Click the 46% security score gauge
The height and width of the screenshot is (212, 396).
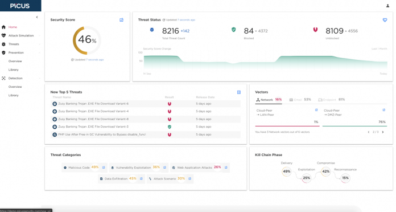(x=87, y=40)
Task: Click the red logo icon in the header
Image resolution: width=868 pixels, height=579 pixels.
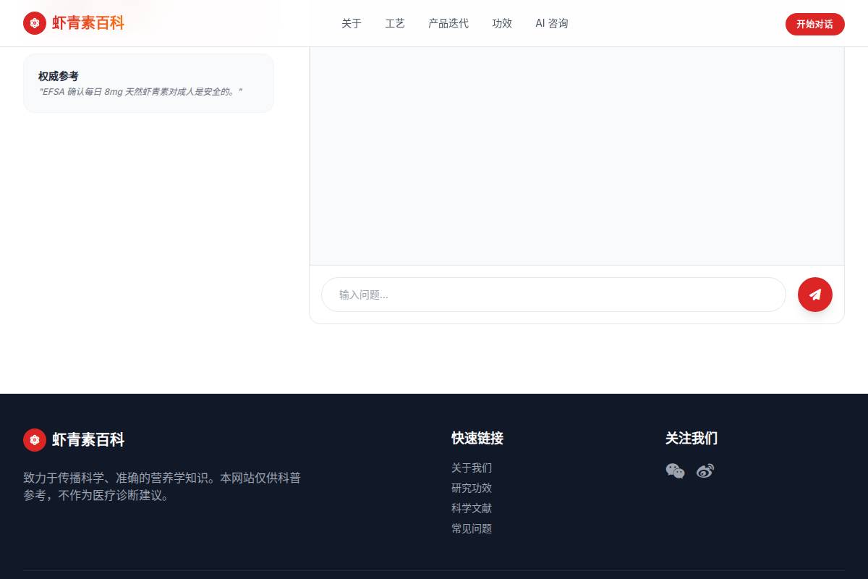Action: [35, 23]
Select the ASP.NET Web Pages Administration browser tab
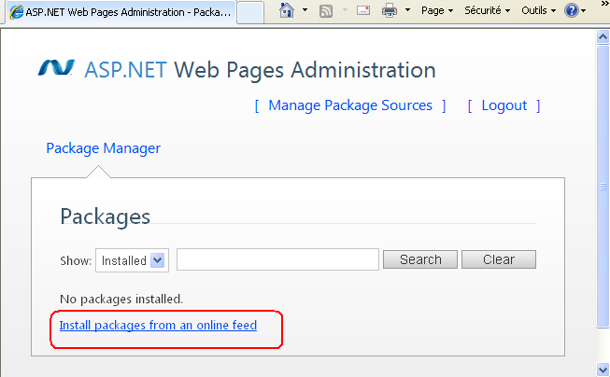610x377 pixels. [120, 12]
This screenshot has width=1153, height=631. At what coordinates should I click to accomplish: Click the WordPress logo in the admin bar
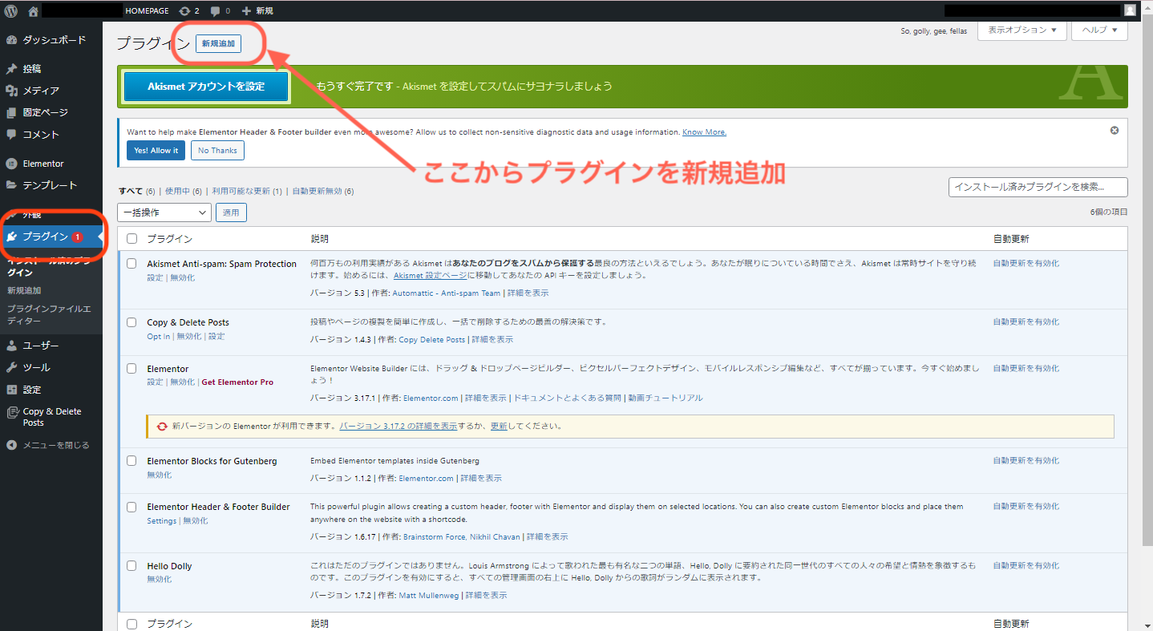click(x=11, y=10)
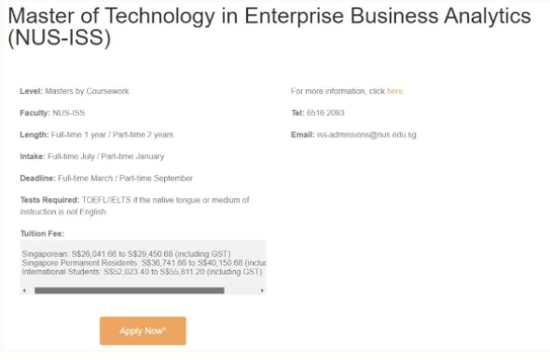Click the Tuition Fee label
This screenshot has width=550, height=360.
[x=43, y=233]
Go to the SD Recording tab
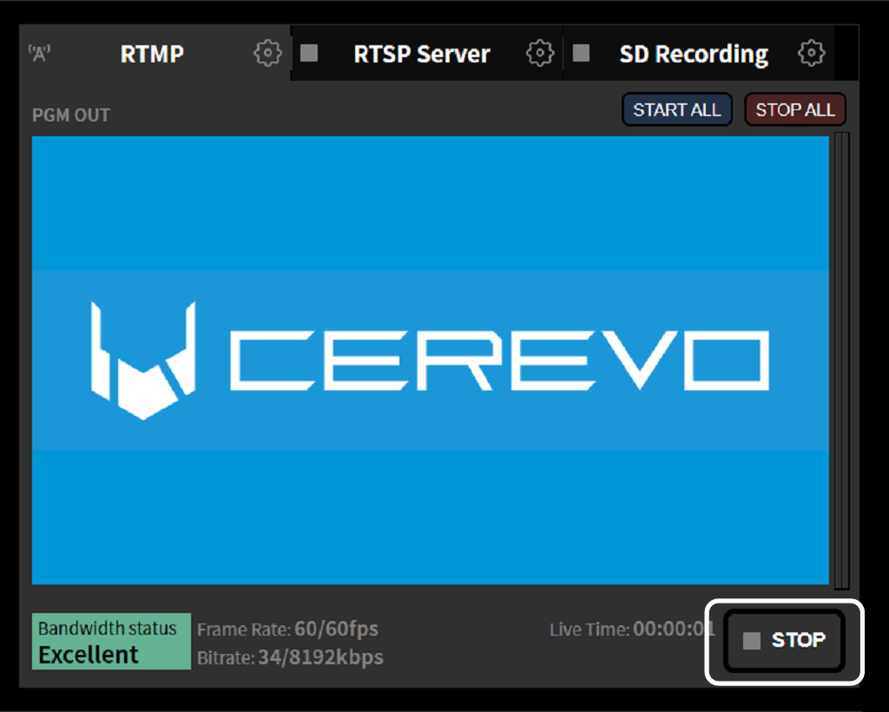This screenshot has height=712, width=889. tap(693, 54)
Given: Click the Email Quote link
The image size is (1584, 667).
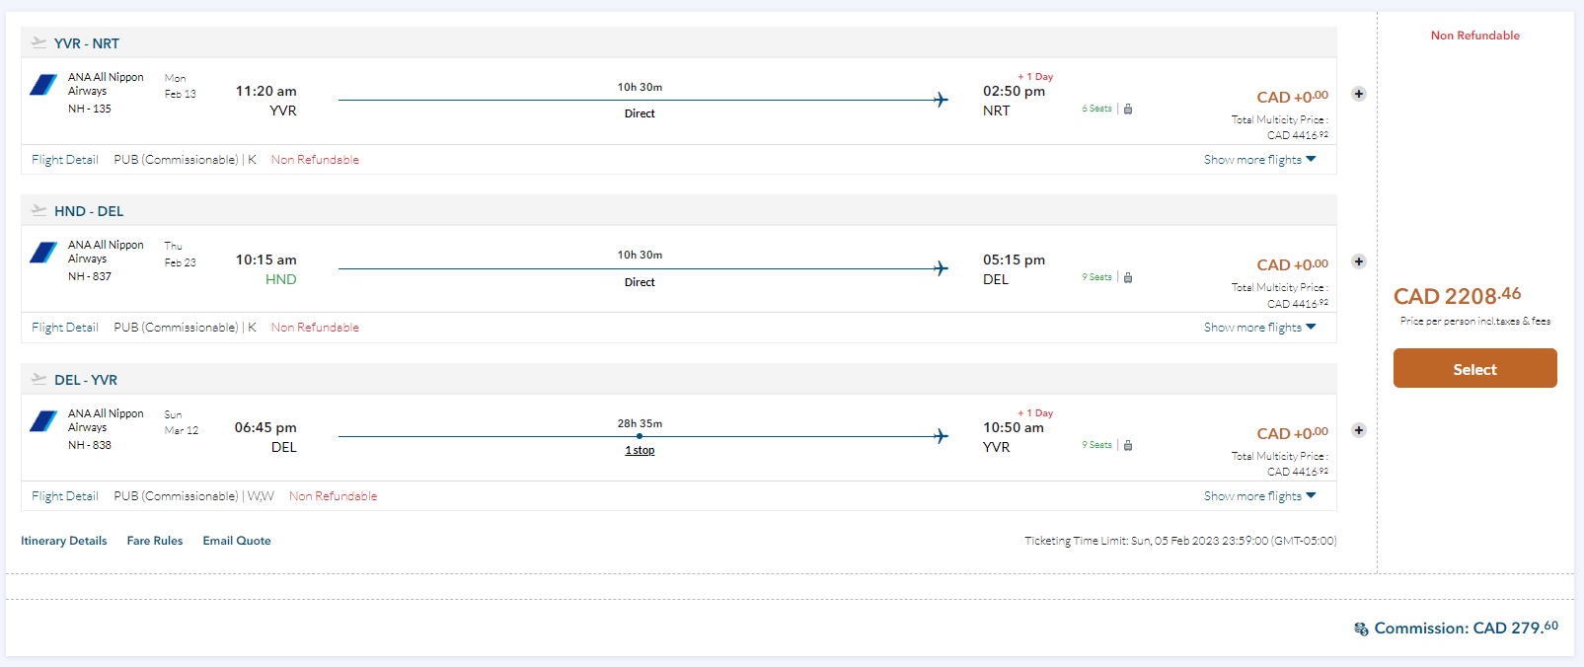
# # # #
> _Work item_: What you set down should be exactly the lines from the line containing "Go to the SD Recording tab" to the last line of the entries above, both included, with no pictures.

> _Task output_:
Go to the SD Recording tab
This screenshot has height=712, width=889. tap(693, 54)
Given: Click the Email Quote link
The image size is (1584, 667).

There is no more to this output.